You could have knocked me over with a feather when my 12 year old told me – “Mom, I think these paleo chocolate chip cookies might be my new favorite chocolate chip cookie!” I’m sorry, what?? One the biggest challenges I have had since changing to gluten-free and paleo baking is the feedback I get from others. As a lifetime baker who thrives on feeding people and making people happy, I simply do not have as many options that people genuinely LOVE. So to hear that from my daughter truly filled my bucket.


These cookies are gluten-free, grain-free, dairy-free, and free of refined sugars. They are also incredibly moist, rich in chocolate flavor, and delicious! I learned of this recipe for the first time from Rachel Connors book Bakerita. You can find her blog recipe here. I have tweaked some of the measurements but kept the ratios the same. All credit to her! Just sharing with my readers.
Notes

Don’t skip the chilling step. Any gluten-free cookie recipe requires chilling to give the flours a chance to hydrate. Because this recipe has coconut oil instead of butter, giving it a long chill helps the coconut oil absorb the flavors like vanilla.
Let the cookies cool on the pan for a bit before attempting to move them. The high chocolate ratio in this recipe makes it important to let the chocolate cool in order for the cookies to maintain their shape.

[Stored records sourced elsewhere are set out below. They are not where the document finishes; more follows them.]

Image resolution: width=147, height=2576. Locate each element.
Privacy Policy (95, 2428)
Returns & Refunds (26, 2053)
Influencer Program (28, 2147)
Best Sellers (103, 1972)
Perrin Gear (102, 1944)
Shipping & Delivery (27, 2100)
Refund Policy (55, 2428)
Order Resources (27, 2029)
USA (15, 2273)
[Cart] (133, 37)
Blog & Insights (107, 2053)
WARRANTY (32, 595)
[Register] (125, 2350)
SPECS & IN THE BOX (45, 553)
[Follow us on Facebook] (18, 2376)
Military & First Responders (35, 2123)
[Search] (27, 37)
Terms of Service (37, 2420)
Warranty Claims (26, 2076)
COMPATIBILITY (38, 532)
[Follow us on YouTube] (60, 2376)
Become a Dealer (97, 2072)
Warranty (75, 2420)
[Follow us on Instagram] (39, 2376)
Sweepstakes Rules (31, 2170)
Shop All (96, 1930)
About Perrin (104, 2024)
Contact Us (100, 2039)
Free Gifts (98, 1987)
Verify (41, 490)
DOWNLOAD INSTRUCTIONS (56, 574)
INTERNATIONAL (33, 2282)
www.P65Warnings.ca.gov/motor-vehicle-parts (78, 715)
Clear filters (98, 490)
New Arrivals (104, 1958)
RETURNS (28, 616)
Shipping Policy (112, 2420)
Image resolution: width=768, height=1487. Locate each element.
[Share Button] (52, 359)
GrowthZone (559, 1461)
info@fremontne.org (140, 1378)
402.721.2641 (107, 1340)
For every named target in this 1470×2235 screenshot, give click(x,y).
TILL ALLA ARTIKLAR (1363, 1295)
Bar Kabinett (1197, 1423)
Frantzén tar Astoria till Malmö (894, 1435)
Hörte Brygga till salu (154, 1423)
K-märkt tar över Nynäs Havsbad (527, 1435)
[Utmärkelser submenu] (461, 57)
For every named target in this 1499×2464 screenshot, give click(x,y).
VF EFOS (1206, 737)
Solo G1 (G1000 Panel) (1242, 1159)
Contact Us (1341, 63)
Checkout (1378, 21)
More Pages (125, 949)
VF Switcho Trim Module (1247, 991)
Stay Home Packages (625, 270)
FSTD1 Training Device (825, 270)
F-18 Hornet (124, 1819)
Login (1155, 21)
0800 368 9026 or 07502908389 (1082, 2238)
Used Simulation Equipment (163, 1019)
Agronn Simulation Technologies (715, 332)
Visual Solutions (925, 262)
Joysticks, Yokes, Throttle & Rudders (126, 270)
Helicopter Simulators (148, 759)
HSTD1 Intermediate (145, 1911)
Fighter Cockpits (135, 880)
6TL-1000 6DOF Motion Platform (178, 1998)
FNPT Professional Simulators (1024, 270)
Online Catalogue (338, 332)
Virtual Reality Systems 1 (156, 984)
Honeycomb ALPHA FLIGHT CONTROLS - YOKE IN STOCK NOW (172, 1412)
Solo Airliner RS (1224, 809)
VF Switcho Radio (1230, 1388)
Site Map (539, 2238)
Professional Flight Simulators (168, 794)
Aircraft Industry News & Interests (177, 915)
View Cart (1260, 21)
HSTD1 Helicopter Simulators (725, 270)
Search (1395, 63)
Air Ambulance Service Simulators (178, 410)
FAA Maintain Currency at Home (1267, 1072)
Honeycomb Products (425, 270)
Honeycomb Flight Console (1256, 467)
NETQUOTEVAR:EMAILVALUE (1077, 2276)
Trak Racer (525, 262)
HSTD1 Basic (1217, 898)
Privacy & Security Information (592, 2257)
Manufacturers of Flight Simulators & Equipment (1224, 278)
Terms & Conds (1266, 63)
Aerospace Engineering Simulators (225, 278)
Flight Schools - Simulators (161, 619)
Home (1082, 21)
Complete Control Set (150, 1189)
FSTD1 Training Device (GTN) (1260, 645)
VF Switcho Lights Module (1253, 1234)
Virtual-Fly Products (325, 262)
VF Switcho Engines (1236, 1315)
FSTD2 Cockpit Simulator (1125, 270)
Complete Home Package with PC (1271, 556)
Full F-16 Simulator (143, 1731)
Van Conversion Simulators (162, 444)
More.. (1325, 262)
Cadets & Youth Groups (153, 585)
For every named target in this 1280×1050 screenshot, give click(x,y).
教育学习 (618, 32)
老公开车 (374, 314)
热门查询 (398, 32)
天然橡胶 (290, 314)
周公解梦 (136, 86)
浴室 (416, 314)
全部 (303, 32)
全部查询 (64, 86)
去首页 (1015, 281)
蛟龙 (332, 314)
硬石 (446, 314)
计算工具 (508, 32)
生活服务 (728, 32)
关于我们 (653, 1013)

Should you wish for a dairy free, refined sugar free chocolate, use these chips from Guittard. The Sante mini chips are sweetened with coconut sugar!
When shaping the dough, scoop into balls using a #40 (2 TBS) sized scoop. Shape into balls and then press flat until you have a disc about 1/2 inch thick.

Paleo Chocolate Chip Cookies
These paleo chocolate chip cookies are endorsed by my 12 year old. She says these might be her favorite chocolate chip cookie, and they are gluten-free, grain-free, dairy-free, and free of refined sugars!
- Prep Time: 2 hours
- Cook Time: 20 minutes
- Total Time: 2 hours, 20 minutes
- Yield: 24 – 30 cookies 1x
- Category: Sweet Treats
- Diet: Gluten Free
Ingredients
1 1/3 cup (192 grams) coconut sugar
1 cup (200 grams) refined coconut oil, at room temperature (do not substitute for unrefined)
2 large eggs, at room temperature
4 1/2 cups (432 grams) blanched almond flour
1 tsp baking soda
1 tsp salt
12 ounces chocolate chips (I like these) or chopped dark chocolate or cacao nibs
Flaky sea salt (like this) to sprinkle on top (optional)
Instructions
- In a bowl, beat the coconut sugar and coconut oil until smooth. Add the eggs and vanilla and mix until smooth.
- Add the almond flour, baking soda, and salt to wet ingredients. Mix until well incorporated. Fold in the chocolate. Cover the bowl with plastic wrap and refrigerate for at least 1 hour or up to 48 hours, to give the flours time to hydrate and the flavors time to develop.
- When ready to bake, preheat the oven to 350 degrees F. Line a cookie sheet with parchment paper.
- Using a #40 (2 TBS) cookie scoop, scoop out dough to form cookies. You will want to shape into balls and then press into discs about ½ inch thick. Sprinkle with flaky sea salt, if desired, prior to baking.
- Bake for 10 – 12 minutes, until the cookies begin to turn golden brown around the edges. When you remove the cookies from the oven, let them cool on the cookie sheet for a bit. Because of the high chocolate ratio, they are a bit unstable structurally when they first come out of the oven.
- Cookies can be stored at room temperature or refrigerated for up to 5 days, but I doubt they last that long!